Post-Abortive Woman: “I was not empowered as a woman but diminished”

A post-abortive woman named Susan Justice wrote:

“In 1980, just seven years after Roe V. Wade became the law of the land, I became one of abortion’s statistics. I was a vulnerable 18-year-old college freshman when I found myself faced with an unplanned pregnancy. After my high school sweetheart and I found ourselves in crisis, we visited a Women’s Center just blocks from our college campus. It was there the deception began. “It is just a glob of pregnancy tissue… it will be a short outpatient procedure and you can be sent on your way… problem solved.”

My “problem” was NOT solved.

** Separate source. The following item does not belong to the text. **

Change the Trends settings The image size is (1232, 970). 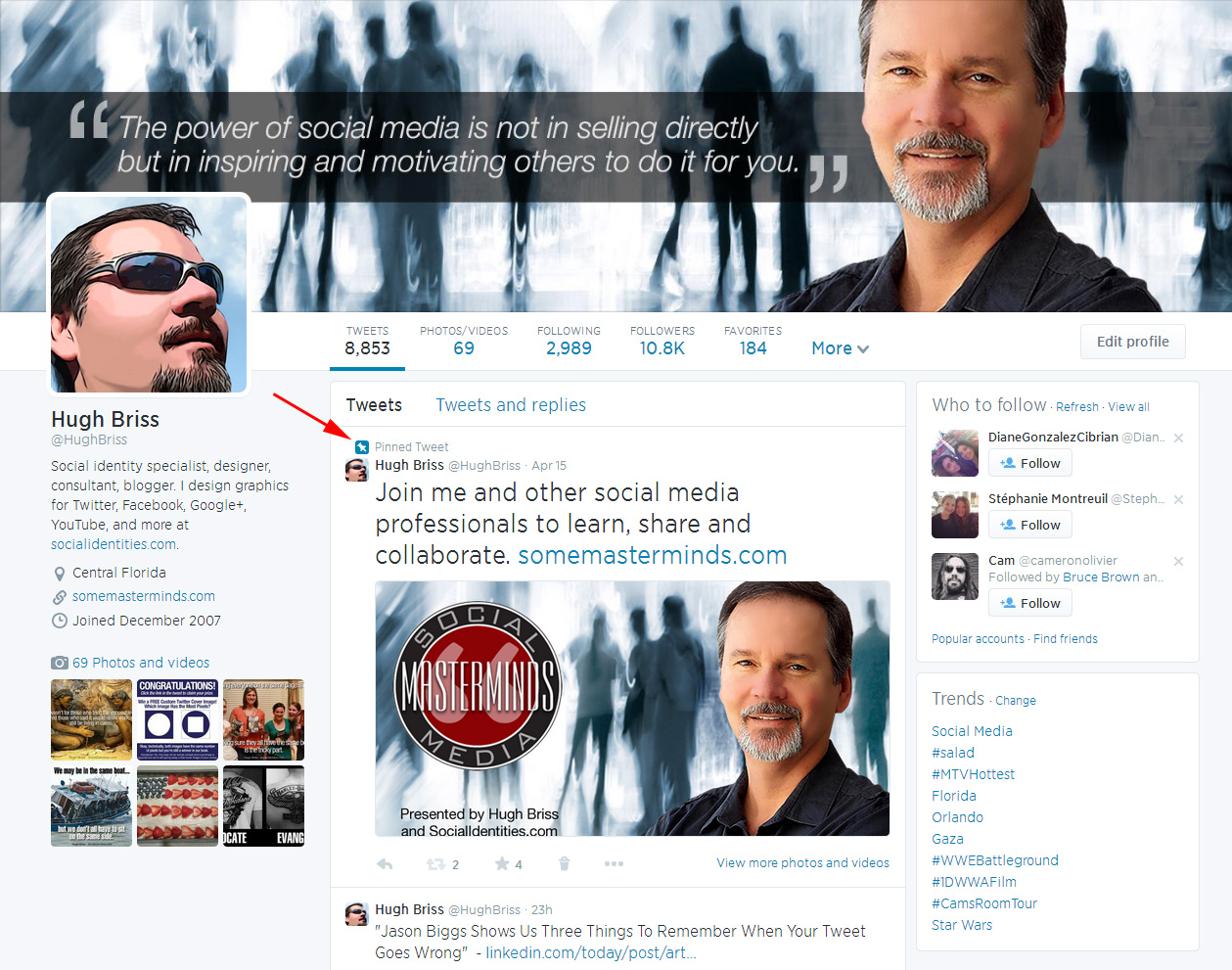[1016, 701]
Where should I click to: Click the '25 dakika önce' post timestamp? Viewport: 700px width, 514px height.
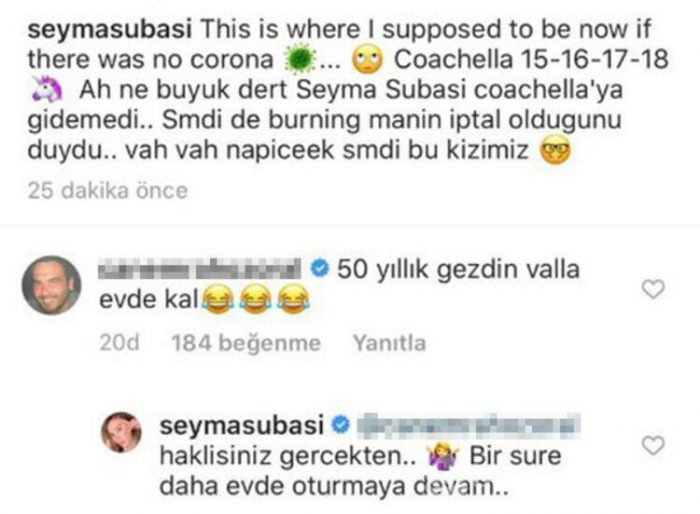108,191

Instead, figuratively speaking, the abortion ushered me down a staircase, finding myself spiraling into deep depression. The abortion became my prison cell of post-abortion grief, substance abuse, shame, and heartbreak. Abortion did not solve my “problem”… but only served to magnify it.

At the abortion clinic (a.k.a. campus “women’s center”) I was not empowered as a woman but diminished. I was told, “It will be easier for you to get an abortion and get on with your life.”

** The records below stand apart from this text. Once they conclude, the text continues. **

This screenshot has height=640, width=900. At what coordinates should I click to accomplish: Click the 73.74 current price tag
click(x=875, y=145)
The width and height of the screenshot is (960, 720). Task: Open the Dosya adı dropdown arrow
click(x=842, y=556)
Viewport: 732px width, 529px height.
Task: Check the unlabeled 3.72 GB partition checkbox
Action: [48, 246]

Tragically, no one at that women’s center told me the truth of the development of my baby, my option for adoption, or the devastating fallout from post-abortion grief and regret….

The abortion tore through my life like a hurricane, leaving destruction in its wake. The post-abortion fallout with my boyfriend left only devastation. Our previous deeply nurturing relationship shattered into a mass of scattered, broken, irreparable pieces.

I changed from a young woman entering nursing school, hard-working, eager to help people, having dated the same high school sweetheart for two years, sharing our dream of marriage after college… to a broken, promiscuous, alcohol indulging, partying girl, looking for any way to numb the emotional pain from the gnawing reality of the loss of my child and what I had done.”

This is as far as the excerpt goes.